##### Document extract
# Reporting T5008/RL18 details...?



## Sixth_Circle

We received a T5008/RL18 trading summary from our investment advisor, and I understand that this information must be reported on a Schedule 3. I'm just not sure what needs to be reported and what goes where.

For example, say we have the following trades listed for our joint non-registered account:

TCN - Transfer in kind ETF shares to TFSA ($xx PROCEEDS)
SEL - Sold ETF shares ($xx PROCEEDS)
BUY - Bought ETF shares ($xx COST)
*Questions:*
1. The form states that SELL transactions are reportable to CRA, but also states transfers-in-kind to TFSAs "may be reportable". That's too vague. How do I know if or when these must be reported?
2. If shares were bought at various times, what do you use for the acquisition date? For example, bought 250 in 2011 for x price, 350 in 2012 for x price, then transferred or sold 500 in 2013?
3. Our advisor is fee-based (viridian) and thus no commissions or trading fees, at least none specific to any particular trade. How do you calculate outlays and expenses? 

Thanks for any guidance.


----------



## Spudd

1. The form states that SELL transactions are reportable to CRA, but also states transfers-in-kind to TFSAs "may be reportable". That's too vague. How do I know if or when these must be reported?

They must be reported if you transferred them to the TFSA at a higher cost than you bought them for. You report this as a capital gain.
##########
##### Data section
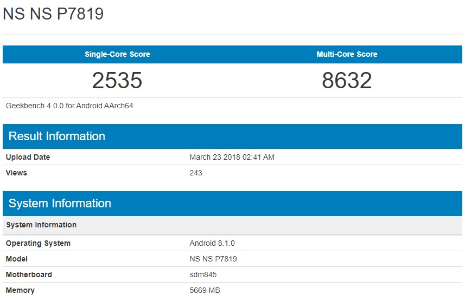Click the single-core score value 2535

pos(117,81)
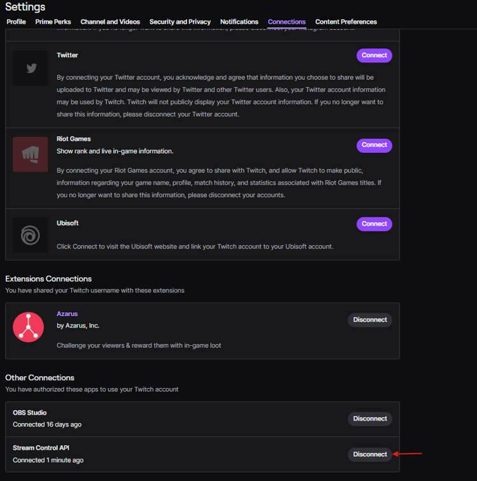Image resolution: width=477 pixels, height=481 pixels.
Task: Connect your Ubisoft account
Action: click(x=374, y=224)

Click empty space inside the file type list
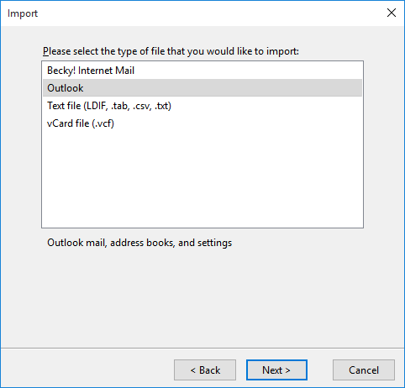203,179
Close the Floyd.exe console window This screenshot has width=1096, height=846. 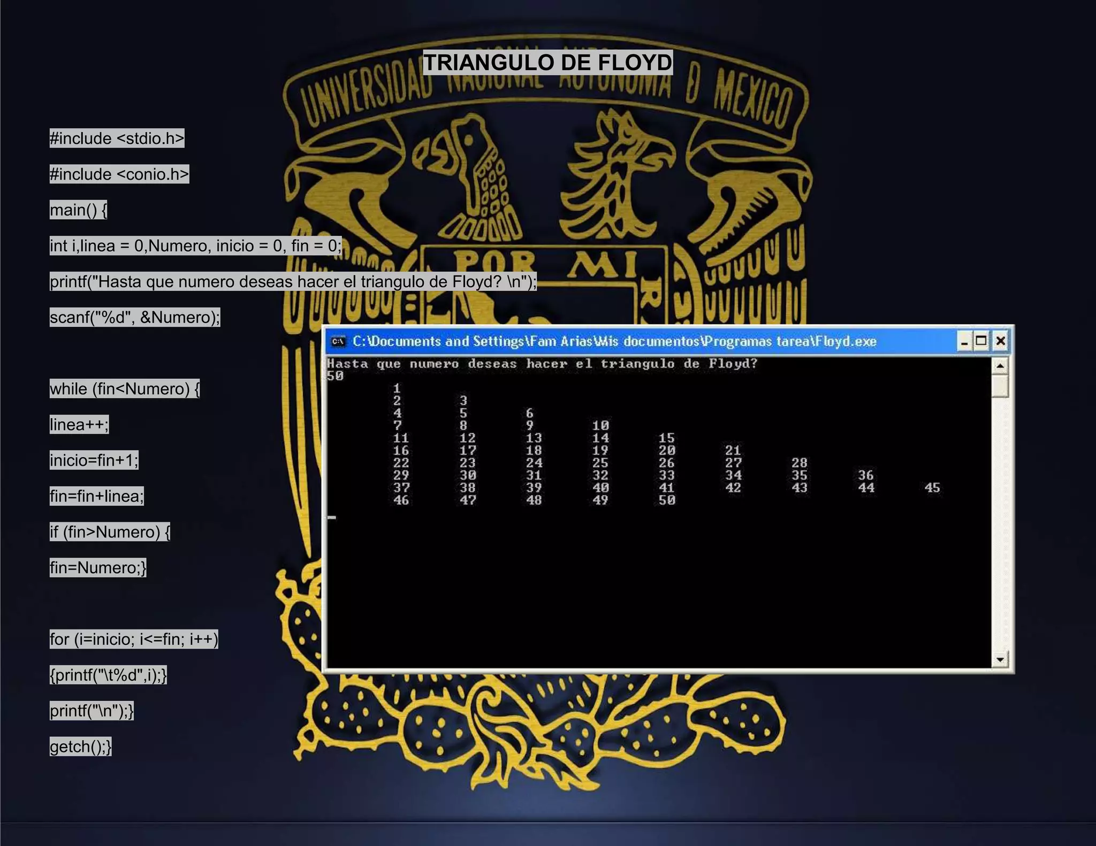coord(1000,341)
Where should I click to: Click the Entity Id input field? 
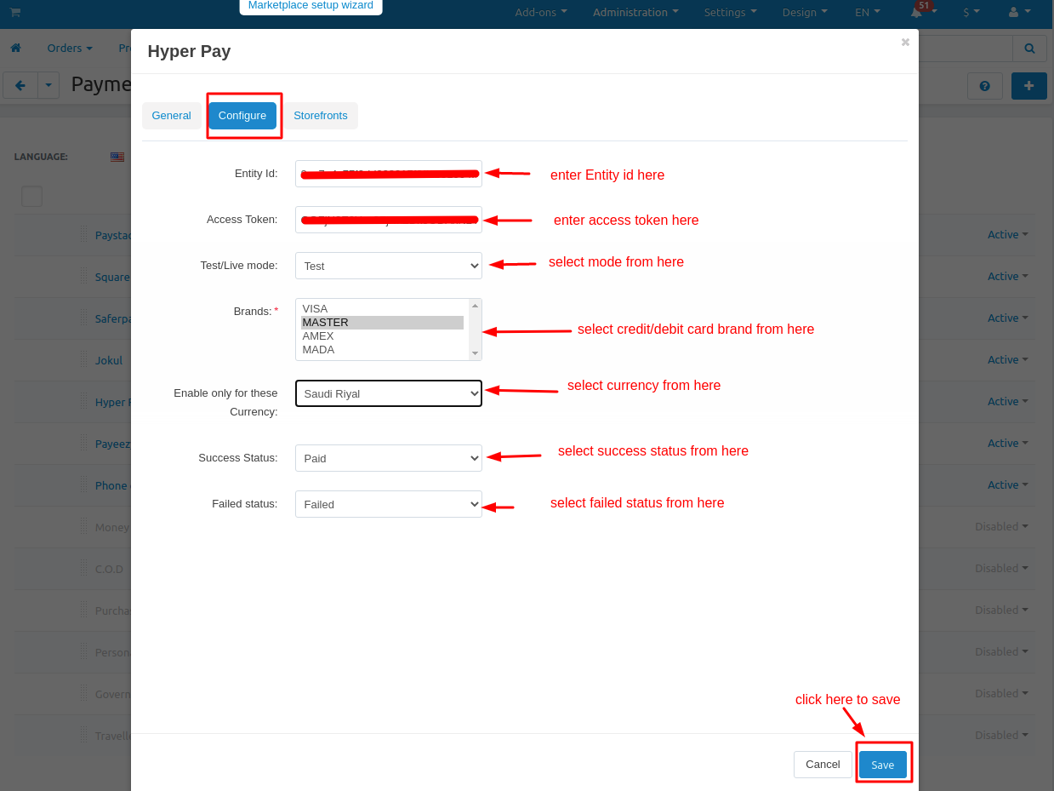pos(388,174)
##########
● Task to carry out:
Translate this sentence from the forum thread on T5008/RL18 reporting into French: "We received a T5008/RL18 trading summary from our investment advisor, and I understand that this information must be reported on a Schedule 3." The material is separate from the forum thread on T5008/RL18 reporting.

● Task solution:
Nous avons reçu un sommaire des opérations T5008/RL18 de notre conseiller en placements, et je comprends que ces renseignements doivent être déclarés à l'annexe 3.